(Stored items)
= = =
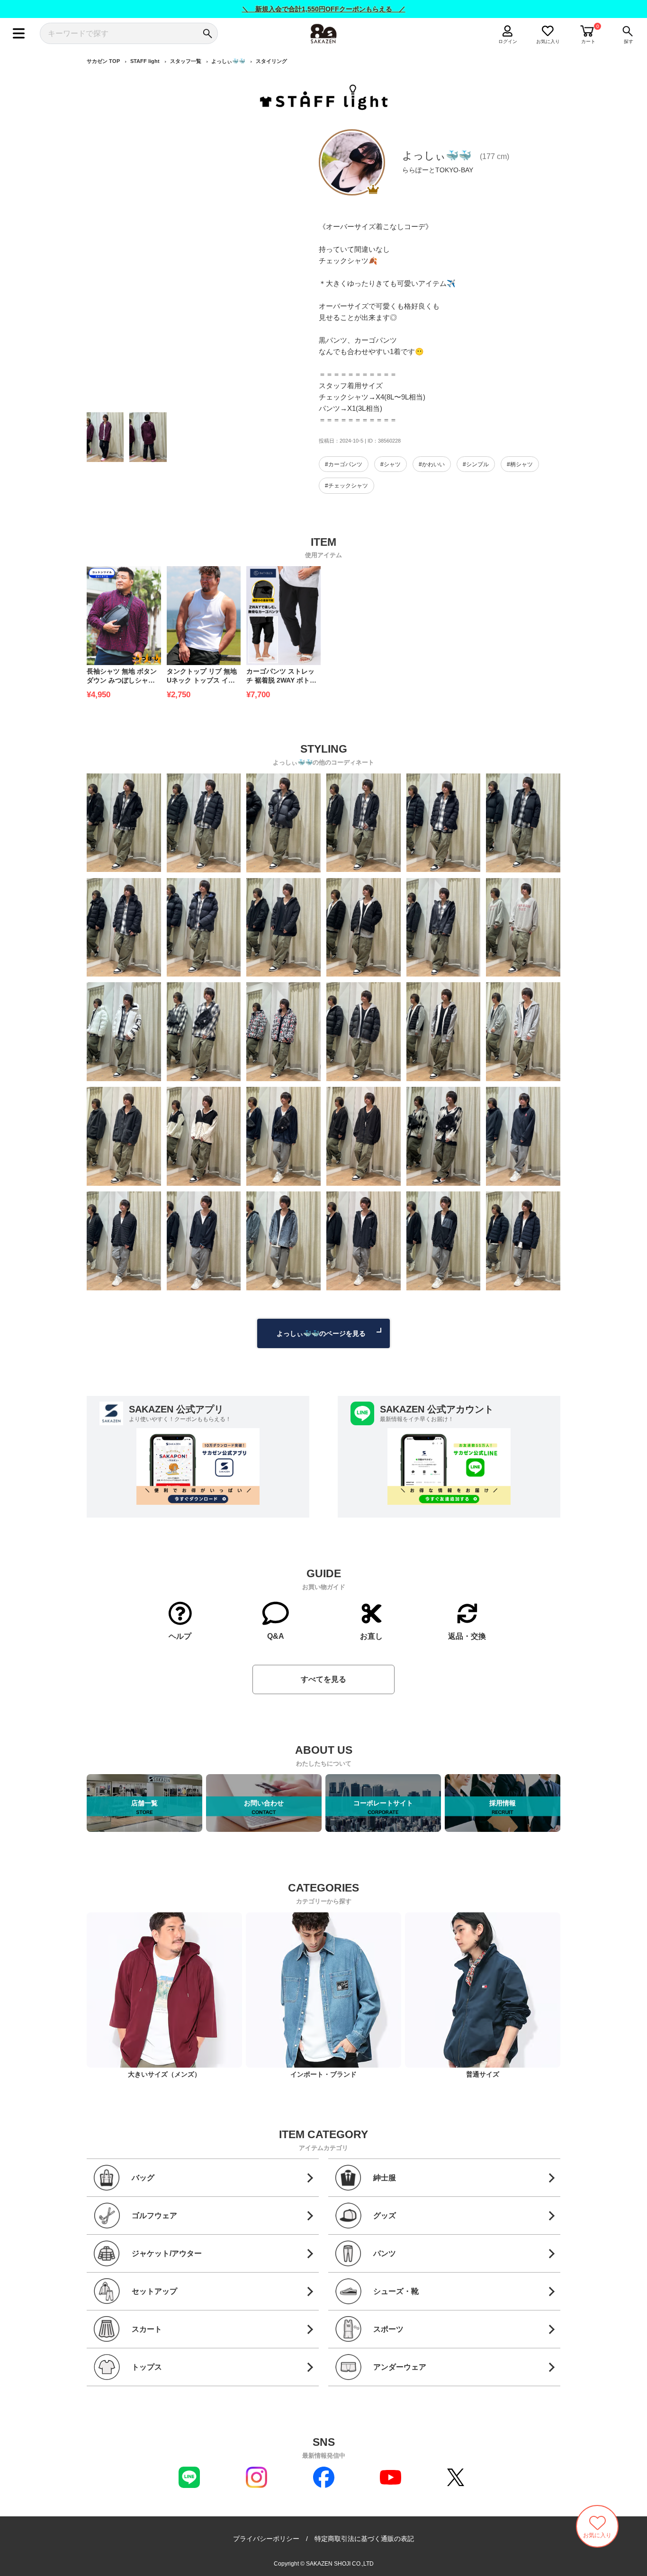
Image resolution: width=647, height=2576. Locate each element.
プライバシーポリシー (266, 2538)
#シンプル (476, 464)
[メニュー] (19, 33)
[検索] (207, 33)
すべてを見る (323, 1679)
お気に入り (548, 41)
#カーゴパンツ (343, 464)
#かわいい (432, 464)
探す (628, 41)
= = =
Give back the data exactly. Skip any images.

Image resolution: width=647, height=2576. Locate each element.
プライバシーポリシー (266, 2538)
#シンプル (476, 464)
[メニュー] (19, 33)
[検索] (207, 33)
すべてを見る (323, 1679)
お気に入り (548, 41)
#カーゴパンツ (343, 464)
#かわいい (432, 464)
探す (628, 41)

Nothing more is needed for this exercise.